Davis noted that genetics have been shown to improve the health of minority populations in sickle cell disease; states that require newborn genetic screening for that condition sometimes recommend it only for African Americans.

"This really comes down to understanding the functional consequences of genetic variation," particularly variants related to specific ethnic and racial groups that have often been excluded from research that has defined gene function and disease risk, Davis said in an email.

She said that if geneticists had not taken the steps to identify the sickle hemoglobin variant that causes sickle cell disease, there would be "greater stigma and suffering in not knowing" the genetic link to a potentially lethal condition.

Davis said there is always the possibility of discrimination — perhaps in the form of racist social policies — against populations who are genetically predisposed to certain diseases or outcomes related those diseases. She has tried to fight that perception with her previous work.

"As with all population health issues, marginalization of minorities has created a web of risks leading to poor outcomes," Davis said. "However, if we contextualize this work in the concept that we are defining the breadth of the disease burden from a precision medicine perspective, perhaps it will be received as inclusion instead of isolation/segregation."

If the Weill Cornell hypothesis about genetic predisposition to severe COVID-19 is correct, Davis believes that clinicians will be able to apply that knowledge to prevent complications and save lives. "In my opinion it's discriminatory not to address it," she wrote. "I'd like to reclaim ancestry differences as the beauty in biological diversity and cancel the narrative that genetic differences are a source of inferiority."

Elemento said that any polymorphisms they might find in a gene signature could inform targeted drug development in the future, helping to diversify the potential pool of patients for clinical trials.

The Eurocentric homogeneity itself of many clinical trials has created disparities as well.

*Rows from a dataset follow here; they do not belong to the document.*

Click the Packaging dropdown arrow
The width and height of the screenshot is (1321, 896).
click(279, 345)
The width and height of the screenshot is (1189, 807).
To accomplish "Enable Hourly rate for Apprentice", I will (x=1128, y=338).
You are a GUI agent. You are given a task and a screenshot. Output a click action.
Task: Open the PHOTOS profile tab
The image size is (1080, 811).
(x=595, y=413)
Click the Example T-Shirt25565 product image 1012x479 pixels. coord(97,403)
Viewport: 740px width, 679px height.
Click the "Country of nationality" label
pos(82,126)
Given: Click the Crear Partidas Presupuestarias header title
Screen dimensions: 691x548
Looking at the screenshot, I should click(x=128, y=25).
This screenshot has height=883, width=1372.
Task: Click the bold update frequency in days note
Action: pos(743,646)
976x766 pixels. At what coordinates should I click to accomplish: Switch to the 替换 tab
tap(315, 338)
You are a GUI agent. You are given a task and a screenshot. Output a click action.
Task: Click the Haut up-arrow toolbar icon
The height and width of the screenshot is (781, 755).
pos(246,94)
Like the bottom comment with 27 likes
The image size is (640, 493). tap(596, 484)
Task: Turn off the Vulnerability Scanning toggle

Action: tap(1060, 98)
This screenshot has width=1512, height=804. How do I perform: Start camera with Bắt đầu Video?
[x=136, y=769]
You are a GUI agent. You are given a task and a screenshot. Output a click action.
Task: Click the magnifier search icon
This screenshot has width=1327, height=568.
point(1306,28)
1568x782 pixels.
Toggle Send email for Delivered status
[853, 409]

"I think we are not paying enough attention to other populations," Elemento said. "I think this kind of research is also meant to demonstrate that there are differences in terms of severe disease that are due to some biological differences, but I think that this is something that is meant to be a good thing in the sense that we want to use this information as a way to develop more targeted therapies."

"What is most interesting to me is the biological understanding that would come out of this," Elemento said. He is excited about the possibility of creating actionable strategies based on any gene signature the research discovers.

He did temper his enthusiasm somewhat, though. "I think we need to keep in mind that genetics will probably most likely play a reasonably mild role" compared to social determinants of health in explaining disparities, Elemento said. "If I had to bet, I think it would be likely to explain the severity of a disease in a more profound way."